Brawn o strategiach w sezonie 2010
W tym roku zespoły będą musiały znacznie baczniej obserwować rozwój sytuacji na torze
10.03.1018:30
2797wyświetlenia
Szef Mercedes GP - Ross Brawn twierdzi, że w tym roku w Formule 1 zespoły będą musiały znacznie baczniej obserwować rozwój sytuacji na torze, gdyż o postojach nie będzie już decydowało kończące się paliwo w baku, zatem optymalny czas zjazdu po nowe opony nie będzie łatwy do przewidzenia.
W poprzednich latach mogłeś mieć X paliwa w samochodzie i chciałeś jechać do wyczerpania go, co determinowało moment twojego pierwszego postoju.
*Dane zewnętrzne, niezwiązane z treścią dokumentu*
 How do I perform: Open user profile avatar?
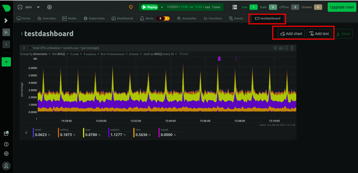6,165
Reaktywność twojej decyzji miała wpływ na to, jak odległy był drugi postój, aby dać kierowcy przestrzeń na torze. Teraz sprawą zupełnie otwartą jest moment zjazdu na postój, zarówno na pierwszy, jak i drugi, i jak wcześnie tego dokonasz.
Jeśli zdecydujesz się zjechać wcześniej, to możesz zyskać przewagę, gdyż wyjedziesz na nowych oponach. Jednakże jeśli te nowe opony zedrzesz przed końcem wyścigu, to będziesz łatwym celem dla rywali. Będzie bardzo ciekawie w wyścigach, ale zapowiada się na to, że podejmowanie decyzji na stanowisku dowodzenia będzie znacznie bardziej aktywnym procesem, niż w ubiegłych latach.
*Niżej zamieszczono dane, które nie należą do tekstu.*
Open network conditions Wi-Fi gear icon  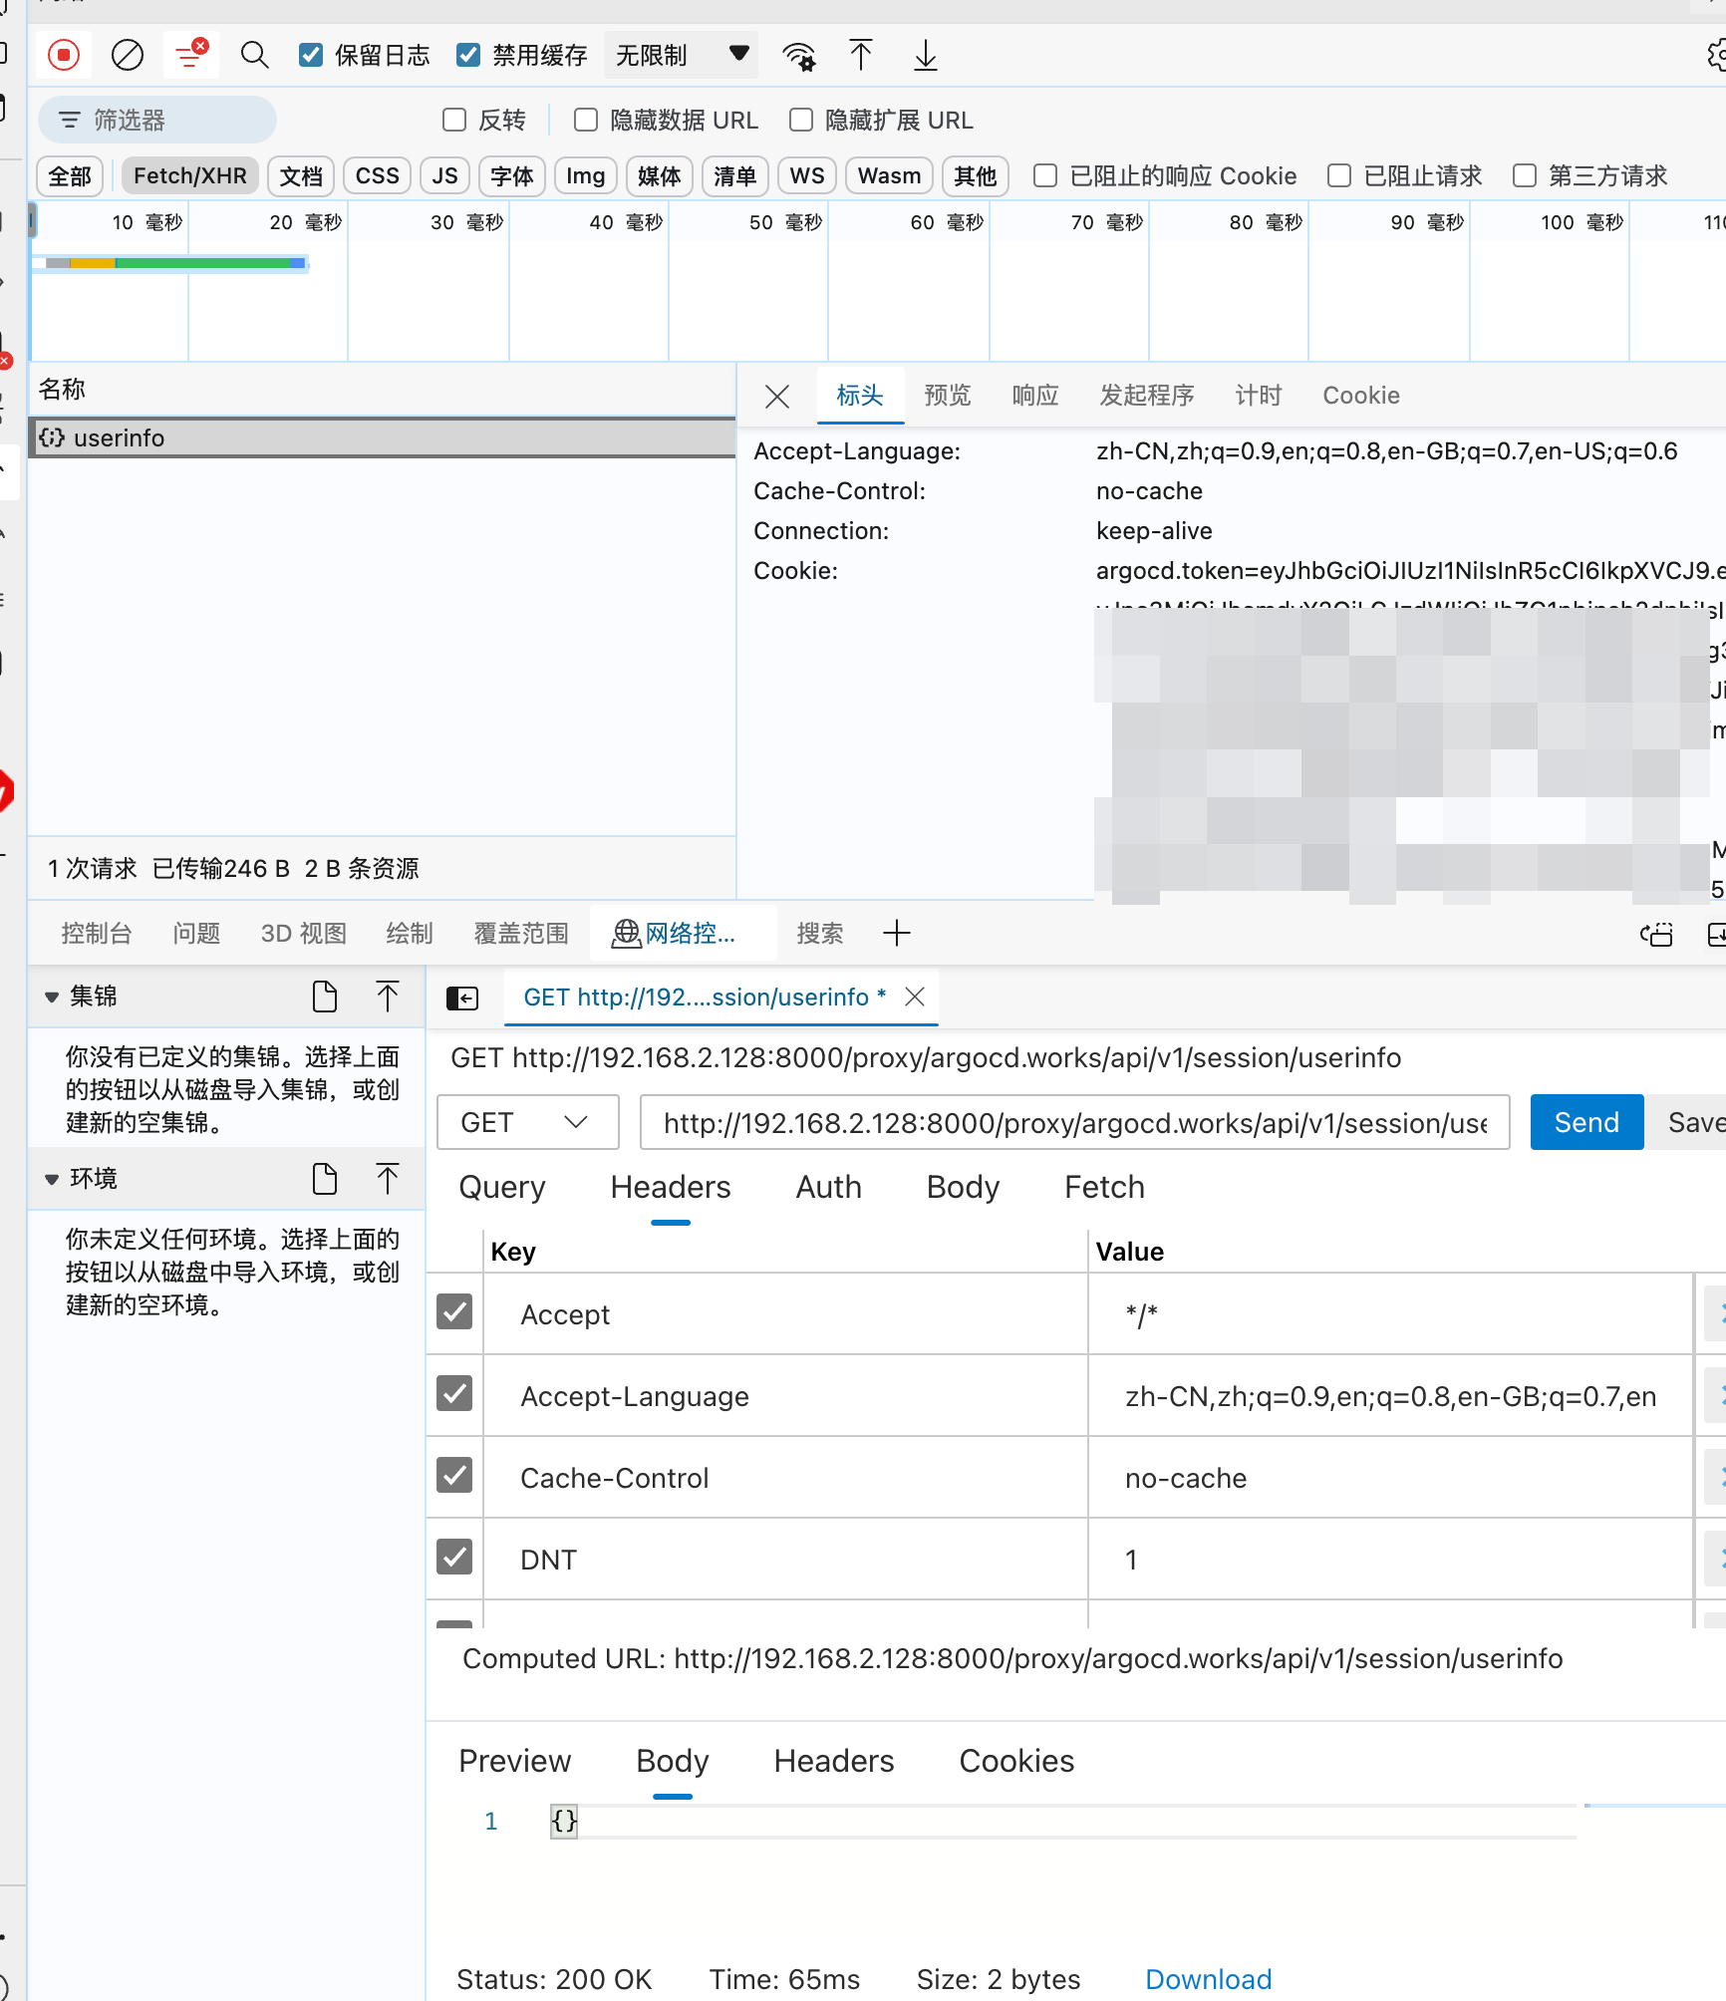[798, 56]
Przypuszczam, że będzie więcej strategii na jeden postój w tym roku, zwłaszcza jeśli wyścig zacznie się na miękkiej mieszance. Jeśli twarde opony okażą się wytrzymałe, to wyścig będzie rozstrzygał się na pierwszych 10-15 okrążeniach, a później jeszcze pod sam koniec, jeśli ludzie będą mieli problemy ze zużyciem paliwa lub degradacją opon czy hamulców. Zatem myślę, że będą dwa okresy walki: na wczesnym etapie wyścigu, kiedy mają zwykle miejsce przetasowania i pod koniec, kiedy ktoś może mieć problemy z oponami czy samochodem.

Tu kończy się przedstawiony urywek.